>>>>

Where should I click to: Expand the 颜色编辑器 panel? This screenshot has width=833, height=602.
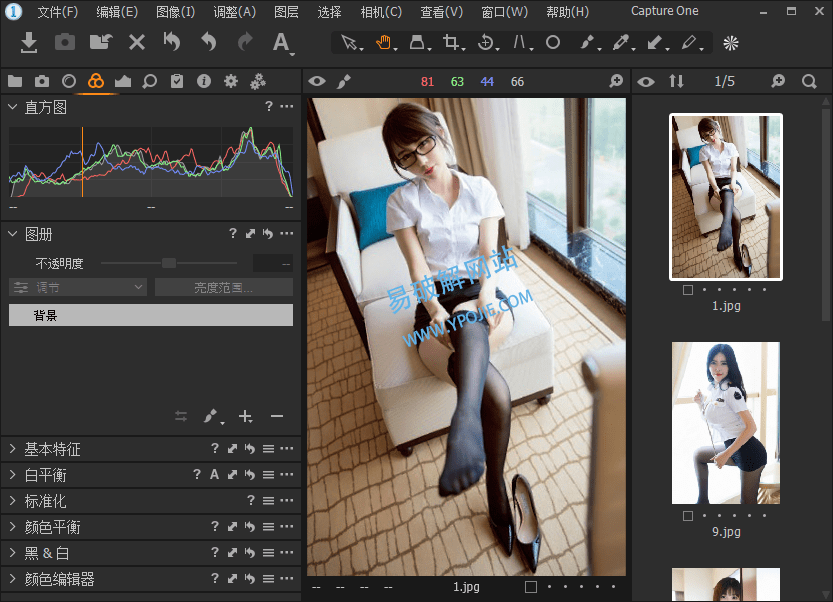click(x=13, y=579)
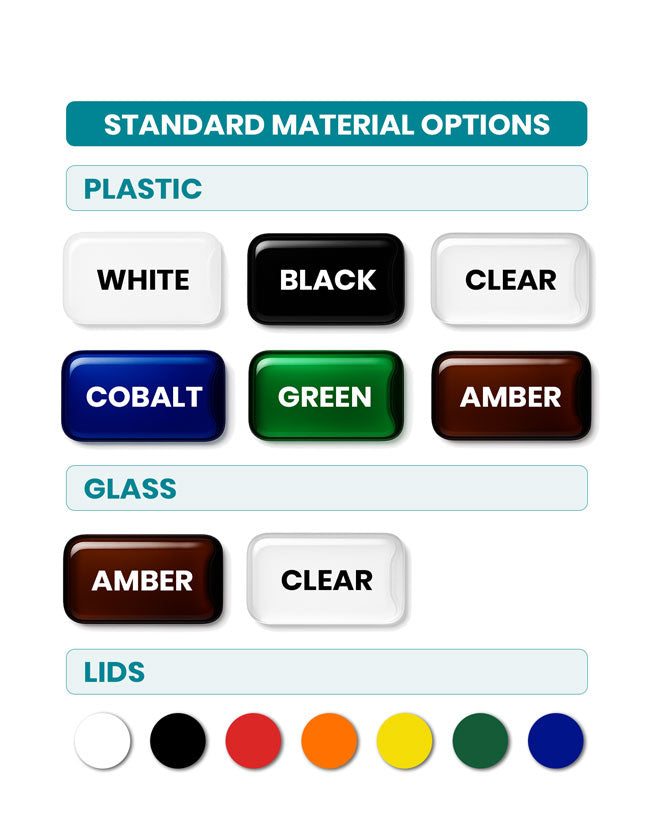
Task: Select amber under the Plastic section
Action: point(510,396)
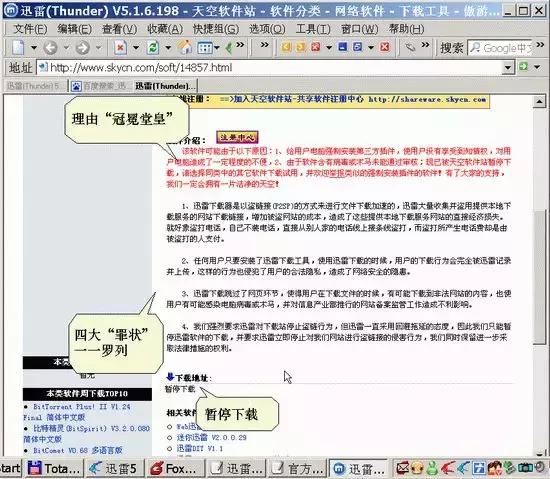Viewport: 550px width, 479px height.
Task: Open the dropdown arrow next to Refresh
Action: pos(168,47)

<<<<

▶ _Directions_
Only the pictures are to be omitted; the records above must otherwise be reproduced exactly.

▶ _Reply to the exercise_
Where should I click to: Expand the 颜色编辑器 panel? This screenshot has width=833, height=602.
click(x=13, y=579)
Task: Select amber under the Plastic section
Action: point(510,396)
Viewport: 550px width, 479px height.
Task: Open the dropdown arrow next to Refresh
Action: pos(168,47)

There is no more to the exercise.